- Born: Amparo Piñero Guirao 13 December 1997 (age 28) Murcia, Spain
- Occupations: Actress; singer; dancer; model;
- Years active: 2014–present
- Height: 1.72 m (5 ft 7.72 in)
- Website: Amparo Piñero; Amparo Piñero;

= Amparo Piñero =

Spanish actress, singer, dancer and model (born 1997)

Amparo Piñero Guirao (born 13 December 1997) is a Spanish actress, singer, dancer and model.

== Biography ==
Amparo Piñero was born on 13 December 1997, in Murcia (Spain). From an early age she showed an inclination for acting. Piñero is multilingual, speaking both Spanish and Italian.

========================

▶ [Task to complete]: Carry on the Amparo Piñero biography from its last sentence, in the same encyclopedic style.

▶ [Data extract]:

========================

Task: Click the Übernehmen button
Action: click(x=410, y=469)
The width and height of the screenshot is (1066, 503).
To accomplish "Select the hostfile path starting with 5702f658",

========================

▶ [Answer to the exercise]:
== Career ==
Amparo Piñero trained at the Cristina Rota and Juan Codina schools and graduated in musical interpretation at the Superior School of Dramatic Art in Murcia. She completed her training in ballet and tap dance: Raquel Jiménez and contemporary dance and jazz with Susana Ruiz. She forged her acting beginnings in several works: El Misterio de Europa (as a screenwriter and actress), La Antología de la Zarzuela directed by Pepe Ros and La casa de Bernarda Alba, el musical directed by Michael John LaChiusa.

In 2021 and 2022, she played the role of Lola Ortega in the Italian Netflix television series Summertime and where she acted alongside actors Ludovico Tersigni, Coco Rebecca Edogamhe and Andrea Lattanzi.

In the same years, she was chosen to play the role of the protagonist Carmen Villanueva / Carmen Cruz in the telenovela broadcast on La 1 Two Lives (Dos vidas) and where she acted alongside actors such as Laura Ledesma, Sebastián Haro, Silvia Acosta and Iván Mendes.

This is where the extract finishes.